Records from a data source
■ ■ ■ ■ ■

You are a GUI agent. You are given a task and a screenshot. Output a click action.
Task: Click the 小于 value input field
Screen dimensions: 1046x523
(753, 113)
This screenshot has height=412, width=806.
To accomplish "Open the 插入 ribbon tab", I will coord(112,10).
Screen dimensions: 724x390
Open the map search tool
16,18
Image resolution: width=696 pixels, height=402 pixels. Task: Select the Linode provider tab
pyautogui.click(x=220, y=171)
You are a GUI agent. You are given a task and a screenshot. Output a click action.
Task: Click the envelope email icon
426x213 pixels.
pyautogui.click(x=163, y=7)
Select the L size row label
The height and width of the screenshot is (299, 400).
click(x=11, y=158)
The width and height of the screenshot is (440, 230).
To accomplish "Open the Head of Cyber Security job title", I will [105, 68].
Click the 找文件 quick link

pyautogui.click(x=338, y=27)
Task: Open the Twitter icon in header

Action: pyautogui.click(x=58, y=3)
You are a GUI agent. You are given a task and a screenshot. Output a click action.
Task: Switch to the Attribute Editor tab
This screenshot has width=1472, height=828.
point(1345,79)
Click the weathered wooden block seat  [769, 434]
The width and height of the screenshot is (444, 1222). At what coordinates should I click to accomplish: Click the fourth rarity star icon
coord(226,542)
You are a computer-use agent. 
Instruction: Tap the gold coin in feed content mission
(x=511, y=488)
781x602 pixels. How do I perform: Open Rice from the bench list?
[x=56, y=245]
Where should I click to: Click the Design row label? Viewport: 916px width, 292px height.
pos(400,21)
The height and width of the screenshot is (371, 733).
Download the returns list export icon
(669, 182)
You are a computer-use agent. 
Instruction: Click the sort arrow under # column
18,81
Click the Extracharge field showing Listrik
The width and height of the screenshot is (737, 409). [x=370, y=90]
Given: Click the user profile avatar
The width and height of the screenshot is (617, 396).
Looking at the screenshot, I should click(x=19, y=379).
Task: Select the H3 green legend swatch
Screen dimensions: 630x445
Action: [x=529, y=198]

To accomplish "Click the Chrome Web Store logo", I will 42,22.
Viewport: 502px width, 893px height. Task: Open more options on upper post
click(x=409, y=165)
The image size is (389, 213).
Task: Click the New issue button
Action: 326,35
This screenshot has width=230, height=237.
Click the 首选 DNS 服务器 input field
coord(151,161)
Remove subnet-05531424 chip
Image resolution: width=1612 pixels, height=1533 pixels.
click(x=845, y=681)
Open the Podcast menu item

■ ■ ■ ■ ■

Copy the lines above exactly, from the very first through the one containing "The width and height of the screenshot is (440, 230).", and include no other line.

You are a GUI agent. You are given a task and a screenshot. Output a click action.
Task: Click the 小于 value input field
Screen dimensions: 1046x523
(753, 113)
This screenshot has height=412, width=806.
To accomplish "Open the 插入 ribbon tab", I will coord(112,10).
Screen dimensions: 724x390
Open the map search tool
16,18
Image resolution: width=696 pixels, height=402 pixels. Task: Select the Linode provider tab
pyautogui.click(x=220, y=171)
You are a GUI agent. You are given a task and a screenshot. Output a click action.
Task: Click the envelope email icon
426x213 pixels.
pyautogui.click(x=163, y=7)
Select the L size row label
The height and width of the screenshot is (299, 400).
click(x=11, y=158)
The width and height of the screenshot is (440, 230).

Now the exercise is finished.